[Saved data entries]
★ ★ ★ ★

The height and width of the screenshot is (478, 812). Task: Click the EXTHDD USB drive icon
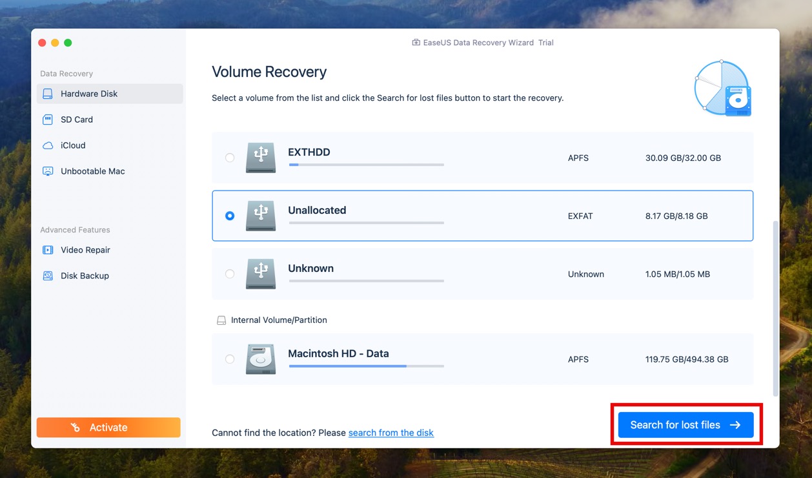coord(261,158)
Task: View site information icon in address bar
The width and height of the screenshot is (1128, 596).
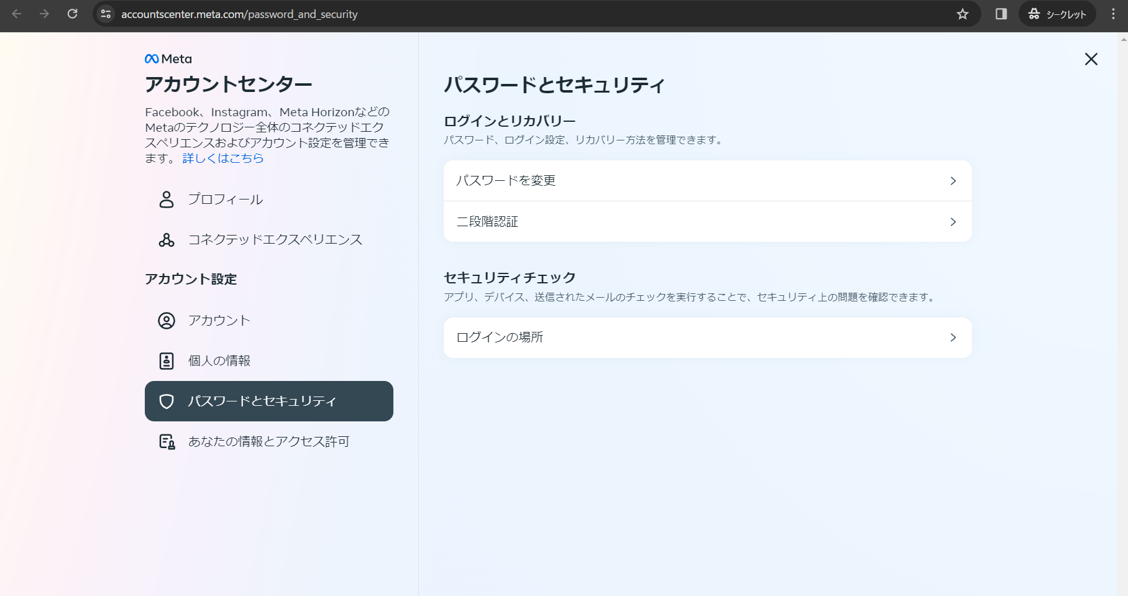Action: click(106, 14)
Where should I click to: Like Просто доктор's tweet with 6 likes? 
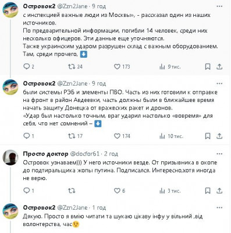pyautogui.click(x=119, y=190)
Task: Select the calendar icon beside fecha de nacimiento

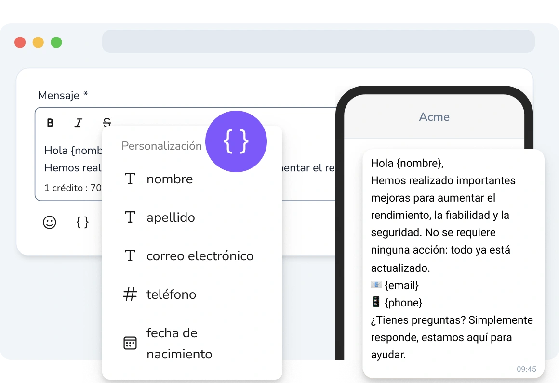Action: click(130, 343)
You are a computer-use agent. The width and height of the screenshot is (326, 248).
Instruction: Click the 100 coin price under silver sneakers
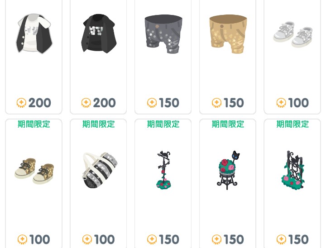298,103
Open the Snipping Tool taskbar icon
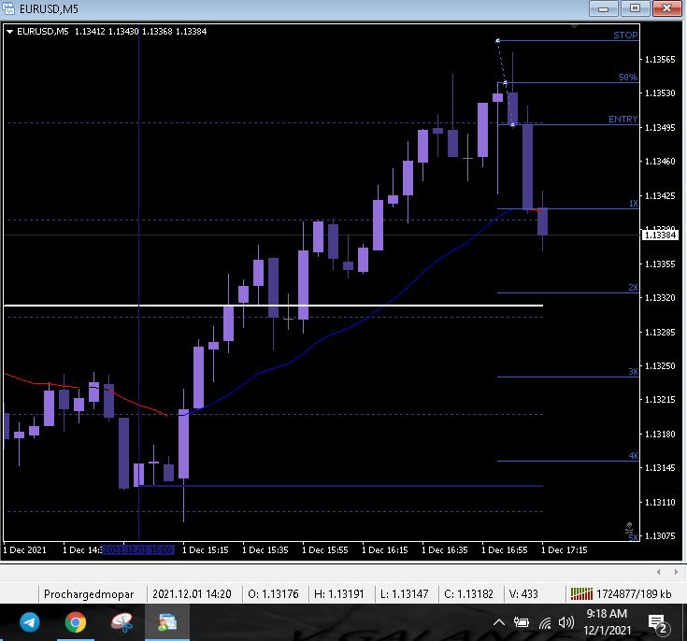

★ ★ ★ ★

What to do
All of the records need to be restated word for word, but not the pictures.

Written response
The height and width of the screenshot is (478, 812). Task: Click the EXTHDD USB drive icon
coord(261,158)
Task: View site information icon in address bar
The width and height of the screenshot is (1128, 596).
Action: click(106, 14)
Where should I click to: Like Просто доктор's tweet with 6 likes? 
pyautogui.click(x=119, y=190)
Task: Select the calendar icon beside fecha de nacimiento

Action: click(130, 343)
You are a computer-use agent. The width and height of the screenshot is (326, 248).
Instruction: Click the 100 coin price under silver sneakers
298,103
Open the Snipping Tool taskbar icon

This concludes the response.